Managing elderly patients with glioblastoma presents a unique set of challenges, including a scarcity of available data, which limits evidence-based recommendations. Nearly half of patients with a new diagnosis of glioblastoma are over 65 years of age, a common cutoff point in the medical literature for identifying an elderly population. The current standard of care for glioblastoma patients younger than 70 years of age with satisfactory performance status is maximal safe resection, followed by radiation therapy of 60 Gy (delivered in 30 fractions over a 6-week period) with concurrent temozolomide chemotherapy, followed by adjuvant temozolomide. There is no consensus recommendation regarding the best available treatment for patients over age 70 with glioblastoma; however, multiple studies have shown molecular characterization of glioblastoma in this group-particularly MGMT promoter methylation status-to be valuable in treatment decision making. Results of the phase III CE6 study by the Canadian Cancer Trials Group challenge the existing treatment paradigms for glioblastoma in the elderly. This review discusses best practices for the treatment of glioblastoma in patients older than 65 years, and highlights management concerns in caring for this particular patient population.

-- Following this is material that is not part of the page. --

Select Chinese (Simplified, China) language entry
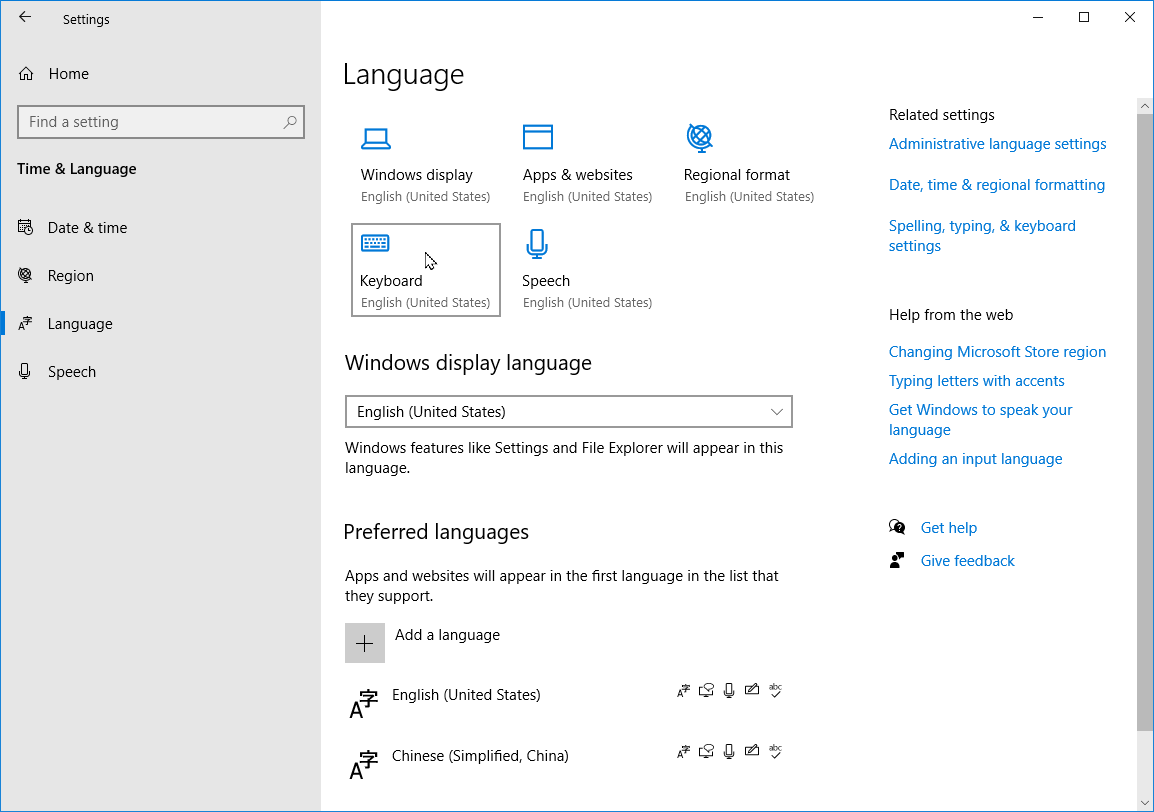This screenshot has width=1154, height=812. [480, 756]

管理老年胶质母细胞瘤患者面临一系列独特的挑战,包括可用数据匮乏,这限制了基于证据的建议。新诊断为胶质母细胞瘤的患者中近一半年龄超过65岁,这是医学文献中识别老年人群的常用分界点。对于年龄小于70岁且功能状态良好的胶质母细胞瘤患者,目前的标准治疗是最大安全切除,随后是60 Gy的放射治疗(在6周内分30次给予),同时进行替莫唑胺化疗,然后是辅助替莫唑胺治疗。对于70岁以上的胶质母细胞瘤患者,关于最佳可用治疗方法尚无共识性建议;然而,多项研究表明,该组胶质母细胞瘤的分子特征——尤其是MGMT启动子甲基化状态——在治疗决策中具有重要价值。加拿大癌症试验组的III期CE6研究结果对老年胶质母细胞瘤的现有治疗模式提出了挑战。本综述讨论了65岁以上胶质母细胞瘤患者的最佳治疗方法,并强调了护理这一特殊患者群体时的管理问题。